Ketua Tim TERA UNY dari Program Studi Pendidikan IPS, Dr. Anik Widiastuti, S.Pd., M.Pd., menegaskan bahwa kegiatan ini merupakan bagian dari upaya penguatan kapasitas masyarakat dalam mengelola potensi lokal secara mandiri.
“Workshop ini kami rancang untuk membantu masyarakat desa memiliki paket wisata yang tertata, materi promosi yang kuat, dan panduan operasional yang jelas sehingga Tur de Ngalas dapat berkembang sebagai wisata edukatif yang aman, berkualitas, dan berkelanjutan,” ujarnya.


Beliau juga menambahkan bahwa pendampingan ini penting untuk memastikan bahwa masyarakat lokal menjadi aktor utama dalam pengelolaan wisata.
“Kami ingin masyarakat Petir tidak hanya menjadi penyedia jasa wisata, tetapi juga menjadi pengelola yang memahami nilai lingkungan, dapat memandu pengunjung dengan baik, dan mampu menjaga kelestarian kawasan karst sebagai sumber hidup mereka,” imbuhnya.
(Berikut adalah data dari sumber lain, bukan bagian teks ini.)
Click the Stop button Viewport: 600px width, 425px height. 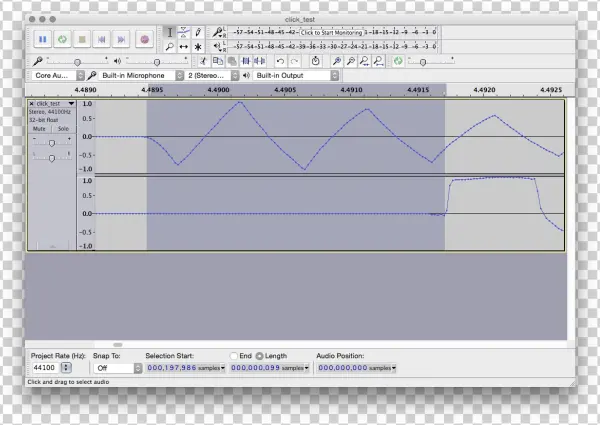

Sebagai bagian dari keberlanjutan program, Tim TERA UNY berkomitmen mendampingi masyarakat dalam integrasi Tur de Ngalas sebagai laboratorium lapangan mahasiswa UNY dan pengembangan modul edukasi konservasi berbasis kegiatan masyarakat


Langkah-langkah ini diharapkan dapat menjaga keberlangsungan model wisata local Tur de Ngalas yang dapat menjadi unggulan Desa serta memperkuat posisi Desa Petir sebagai pusat pembelajaran karst yang inovatif.
Dengan terlaksananya workshop ini, Tim TERA UNY menegaskan komitmennya untuk hadir sebagai mitra strategis desa dalam pengembangan pariwisata edukatif berbasis lingkungan dan pemberdayaan masyarakat. Tur de Ngalas diharapkan menjadi ikon wisata karst yang tidak hanya menarik secara edukatif, tetapi juga memberikan manfaat nyata bagi kesejahteraan warga dan kelestarian lingkungan.